Taking a picture of the snow leopards here is rare, much less a video of two running, playful cubs and their mother lovingly grooming them (see video below).
The Snow Leopard
To put it in perspective, for more than 20 years, there was only one photograph of the leopards in circulation, taken by George Schaller in Chitral Gol, Pakistan, in 1970. That photograph appeared in a book called “The Snow Leopard.”
Four decades later, Schaller said the leopards had only grown slightly less mysterious.
Snow Leopards at Kibber Wildlife Sanctuary
Kibber village is famous for the Kibber Wildlife Sanctuary and the highest post office and motorable road in the world, at 14200 feet elevation. The Himalayas surround the village, home to rare endangered animals like snow leopards, Ibex, blue sheep, bearded eagles, griffons, and the Himalayan wolf.
“Look at love, joy, n happiness, when Snow Leopard Cubs reunite with the mother after hearing her call. Kibber, Himachal Pradeshm,” tweeted the photographer.
Look at love, joy n happines, when Snow Leopard Cubs reunite with the mother after hearing her call.
Kibber, Himachal Pradesh @ParveenKaswan @incredibleindia @IndiAves @hp_tourism @ThePhotoHour @NikonIndia pic.twitter.com/AMJT6rjtkB
— Ankur Rapria, IRS (@irsankurrapria) March 6, 2023
Video shared by Jagran English:
Snow Leopard Sightings in India’s Spiti Valley
In another tweet, Rapria says he believes the playful cubs are about a year old. The remote valley has become a sanctuary for them, but their population may only be around 30 or so animals.
“The cubs are around 1 yr old, and both are seen with their mother in deep gorges and steep and inaccessible rocky mountain faces. Spiti valley has become a safe habitat for the snow leopards n their population is gradually increasing in the region,” he later tweeted.
Three years ago, another video of a Snow Leopard sighting in the Spiti Valley went viral. Two local people took the video, considered possibly the closest encounter caught on video. The beautiful cat was seen boldly walking down the Kaumik-Kaza road on a Sunday evening.
Video of the Snow Leopard by the Himachal Watcher:
Community Action to Save Leopards
In part to local partnerships with conservation groups like the Nature Conservation Foundation, Kibber villagers started protecting the cats and their prey species. As a direct result, the snow leopards had fewer reasons to attack their livestock for food.

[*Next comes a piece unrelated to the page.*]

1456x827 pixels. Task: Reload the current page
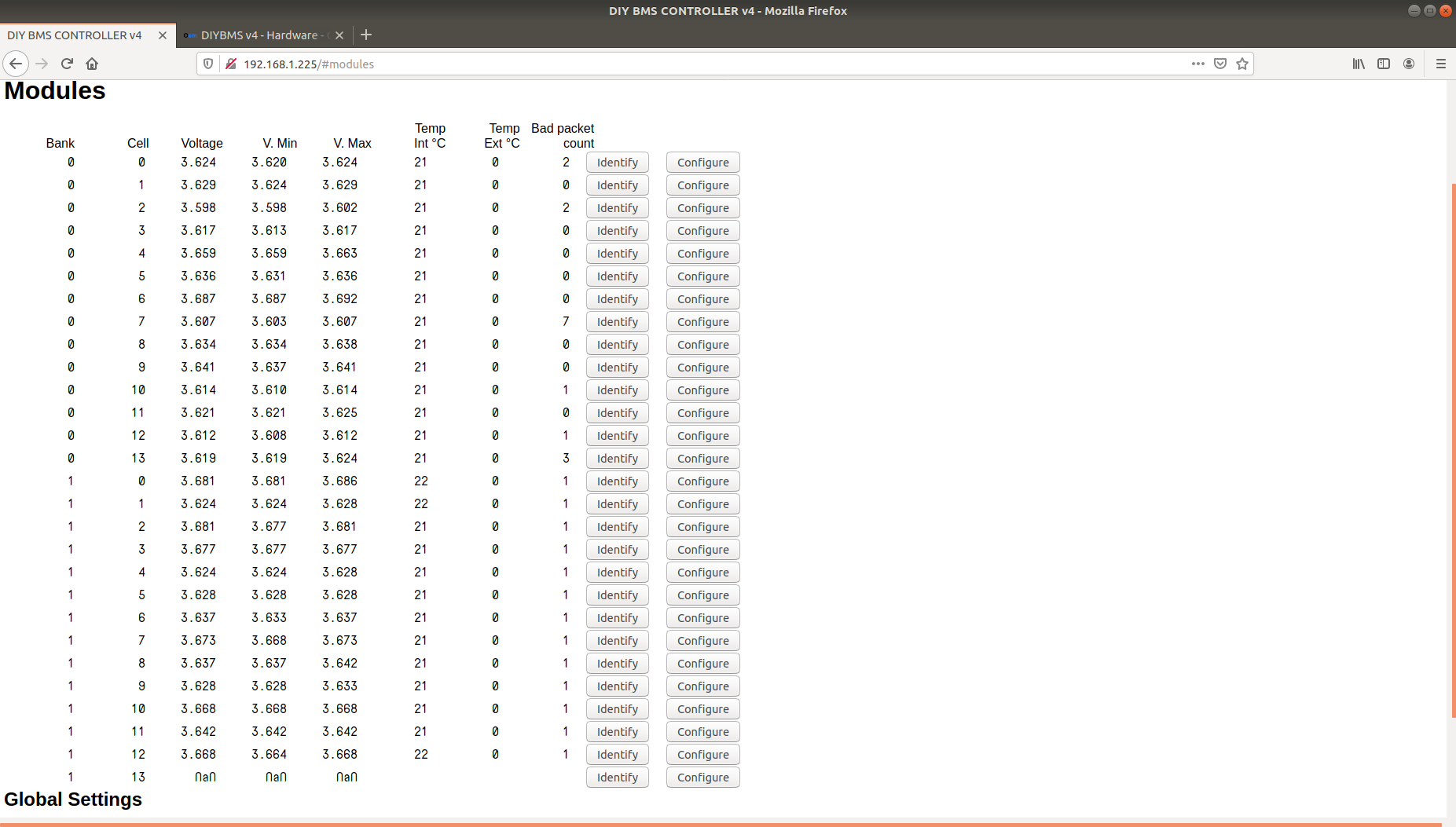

Eventually, the village became a hotspot for big cat and nature lovers, rewarded with numerous visits by international tourists. These cats are so incredible that people travel from all over, hoping to catch a glimpse of them in the wild. The community saw it was in their interest to proudly protect the amazing wildlife.
Without all of this, the video by Ankur Rapria would probably never be possible. Animals like these are vastly more valuable alive and well, roaming freely. They are, in fact, priceless and irreplaceable. Their lives are interwoven in a delicate food chain and ecosystem of which we, too, play our individual parts.

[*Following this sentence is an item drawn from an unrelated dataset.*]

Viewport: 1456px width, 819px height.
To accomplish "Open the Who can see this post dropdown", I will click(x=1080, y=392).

“Communities are the ones that have to decide to protect their environment to protect their future,” George Schaller said in an interview.
You can see more magical photos and videos from Rapria’s travels on his YouTube, Instagram and Facebook.

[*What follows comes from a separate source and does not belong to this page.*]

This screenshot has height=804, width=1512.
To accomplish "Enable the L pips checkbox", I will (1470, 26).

Observing a Snow Leopard In the Wild
Today, we can see videos and photos of snow leopards. One could travel to see a snow leopard in a zoo, with about 600-700 worldwide. But in the wild, the experience is a totally different animal, taking on a spiritual quality. That’s one of the 1978 book’s subjects, particularly for the author, naturalist writer Peter Matthiessen, who never saw the elusive cat in the wild himself.
“That the snow leopard is, that it is here, that its frosty eyes watch us from the mountains – that is enough,” he wrote.
Elusive snow leopards have long been considered mysterious and even magical as they are so perfectly camouflaged as if made up of the clouds they live in.
“Snow leopards, which belong to the genus Panthera, inhabit some of the highest mountain ranges in the world, and their camouflage is so perfectly tuned that they appear ethereal, as though made from storm clouds. Two of them feature on the Tibetan flag of independence, representing harmony between the temporal and spiritual planes, wrote the New Yorker.
On the Tibetan flag, the leopards take on the look of magical, otherworldly creatures.
“Two snow lions holding a flaming blue, white and orange jewel and a blue and orange taijitu on a white mountain with a gold sun rising over it, all over 12 red and blue alternating rays with a gold border around the upper, lower, and hoist side of the flag,” via Wikipedia.